Exercise text
╔══

Following the approval by the Iowa Legislature of a tuition freeze for the 2013-14 school year, members of the University of Iowa Student Government and Executive Council of Graduate and Professional students hit the road to lobby for similar moves in the future.
Leaders from both student organizations visited eight cities and met with 11 legislators to ask for some things to change for University of Iowa students.
“[We] basically delivered a message about [how] the tuition freeze was great and we would love to see it possible again,” UISG President Katherine Valde said. “We thanked them for making it possible the first time.”
Valde said that although plans to continue to be vocal about receiving another tuition freeze are in place, she couldn’t provide specific meeting details and future possible agendas as of Monday evening.
“We would love to see a second tuition freeze this year, and that just kind of requires constant communication with legislators across the state,” she said. “If we just kind of keep delivering our message and keep putting our voices into the conversation, I think that that is how we can be most effective in seeing our goals realized later when they pass the budgets in May.”
Iowa legislators also said they are looking forward to continuing conversations with UI student leaders. Â
“I’m always happy to meet with young people like that,” said Sen. Wally Horn, D-Cedar Rapids. “I want to know that they’re all on the same page, trying to get the same thing done, and they have the rational to get done what they’d like to get done.”
Rep. Jake Highfill, R-Johnston, also said he is happy to see students getting involved at a deeper level.
“I’m glad that they are so interested in how the government … works,” he said. “It’s just a really good thing that they’re so in tune to what’s going on.”
Valde and UISG Vice President Jack Cumming also worked with Executive Council President Ben Gillig and Carter Bell, the chairman of the UISG Governmental Relations Committee, to lend a voice to graduate and undergraduate students alike, discussing plans to help them retain jobs and incentives to keep them in Iowa.
Similar to Teach Iowa, a program that helps teachers find jobs, UISG and the Executive Council is working on developing a website to help students find jobs in numerous professions.

╚══

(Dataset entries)

╔══

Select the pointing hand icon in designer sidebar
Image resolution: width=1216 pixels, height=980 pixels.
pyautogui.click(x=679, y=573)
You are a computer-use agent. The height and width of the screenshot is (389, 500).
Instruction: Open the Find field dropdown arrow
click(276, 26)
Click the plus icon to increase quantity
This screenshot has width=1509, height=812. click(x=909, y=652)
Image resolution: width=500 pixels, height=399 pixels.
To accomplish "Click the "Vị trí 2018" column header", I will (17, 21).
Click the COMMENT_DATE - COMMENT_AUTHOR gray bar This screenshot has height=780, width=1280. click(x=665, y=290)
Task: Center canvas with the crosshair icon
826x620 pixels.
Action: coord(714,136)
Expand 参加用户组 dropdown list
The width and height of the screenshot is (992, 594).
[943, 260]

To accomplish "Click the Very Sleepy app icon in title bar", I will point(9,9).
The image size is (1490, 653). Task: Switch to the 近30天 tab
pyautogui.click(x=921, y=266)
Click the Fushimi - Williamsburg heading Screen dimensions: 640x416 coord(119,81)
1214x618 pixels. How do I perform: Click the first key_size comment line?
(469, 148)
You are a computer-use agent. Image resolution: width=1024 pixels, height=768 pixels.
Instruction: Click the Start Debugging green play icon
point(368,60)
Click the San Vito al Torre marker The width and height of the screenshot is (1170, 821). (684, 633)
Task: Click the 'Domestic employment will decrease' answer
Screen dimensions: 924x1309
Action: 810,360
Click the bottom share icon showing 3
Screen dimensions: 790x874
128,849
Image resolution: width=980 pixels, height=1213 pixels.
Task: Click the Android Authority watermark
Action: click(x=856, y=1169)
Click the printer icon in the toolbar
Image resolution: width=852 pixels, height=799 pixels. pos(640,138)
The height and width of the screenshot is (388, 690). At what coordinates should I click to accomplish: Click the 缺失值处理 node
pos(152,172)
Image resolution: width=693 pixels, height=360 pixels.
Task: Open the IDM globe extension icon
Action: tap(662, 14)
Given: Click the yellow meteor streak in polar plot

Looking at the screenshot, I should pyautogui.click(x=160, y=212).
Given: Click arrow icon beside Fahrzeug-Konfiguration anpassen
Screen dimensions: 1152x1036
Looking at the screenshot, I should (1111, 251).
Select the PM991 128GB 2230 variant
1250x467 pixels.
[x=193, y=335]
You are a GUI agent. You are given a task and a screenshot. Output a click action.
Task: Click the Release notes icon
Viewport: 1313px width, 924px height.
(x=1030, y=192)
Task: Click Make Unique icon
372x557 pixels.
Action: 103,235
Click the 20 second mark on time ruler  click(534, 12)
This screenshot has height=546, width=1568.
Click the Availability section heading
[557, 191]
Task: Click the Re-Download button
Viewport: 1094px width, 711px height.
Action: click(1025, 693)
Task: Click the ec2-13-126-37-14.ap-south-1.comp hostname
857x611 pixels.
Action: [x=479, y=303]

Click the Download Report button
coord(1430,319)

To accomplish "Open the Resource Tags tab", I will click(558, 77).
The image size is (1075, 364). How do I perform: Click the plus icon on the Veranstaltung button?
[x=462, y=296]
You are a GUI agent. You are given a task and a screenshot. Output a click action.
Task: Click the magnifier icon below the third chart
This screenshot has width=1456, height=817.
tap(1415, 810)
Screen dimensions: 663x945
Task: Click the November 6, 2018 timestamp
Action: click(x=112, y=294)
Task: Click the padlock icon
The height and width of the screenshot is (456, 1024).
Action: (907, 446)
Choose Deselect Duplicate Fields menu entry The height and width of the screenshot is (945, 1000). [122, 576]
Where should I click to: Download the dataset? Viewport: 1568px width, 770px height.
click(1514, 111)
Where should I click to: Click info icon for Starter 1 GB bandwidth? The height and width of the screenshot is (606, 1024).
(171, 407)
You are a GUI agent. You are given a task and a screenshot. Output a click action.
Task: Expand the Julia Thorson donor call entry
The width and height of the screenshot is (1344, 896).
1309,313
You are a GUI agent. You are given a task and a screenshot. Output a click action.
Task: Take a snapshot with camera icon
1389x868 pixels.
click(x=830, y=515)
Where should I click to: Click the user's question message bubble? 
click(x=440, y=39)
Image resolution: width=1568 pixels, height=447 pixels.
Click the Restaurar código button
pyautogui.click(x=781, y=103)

╚══

Work to complete
Extend the article on University of Iowa student leaders lobbying for another tuition freeze by writing what comes next after its final sentence. The data was drawn from a separate source and has no connection to the article.

Response to the exercise
“We’re hoping to get information from across the state about jobs that are open in various different professional fields,” Gillig said. “So whether it’s dentistry, or medicine, or pharmacy, or law, or engineering.”
Although the program is specifically geared toward graduate students, resources would also be available for students receiving undergraduate degrees.
In conjunction with this project, both student leadership groups hope to create a tax incentive for graduate students to help keep them in Iowa after graduation.
“What we’d like to do is have students who are paying off their student loan debt be able to write the repayments off of their taxes,” Gillig said. “So if they stay in the state of Iowa, they get a tax incentive.”
This incentive is exactly what the state needs at a time when much of Iowa’s workforce is getting ready to retire, he said.
“Right now we’re suffering from kind of a brain drain,” he said. “A lot of people who graduate from [the UI] both undergrads and graduate/professional students, leave the state and go work somewhere else. We really need to step up now and be proactive about putting solutions in place that will encourage students to stay after they graduate.”
Although UI sophomore Nate Shires is not sure how much this particular incentive would keep him in Iowa, he believes it could persuade other students.
“A better-paying job would help pay for school more than taxes would,” Shires said. “Depending on certain students, who would get the same job no matter where they went, it would be a great option for them.”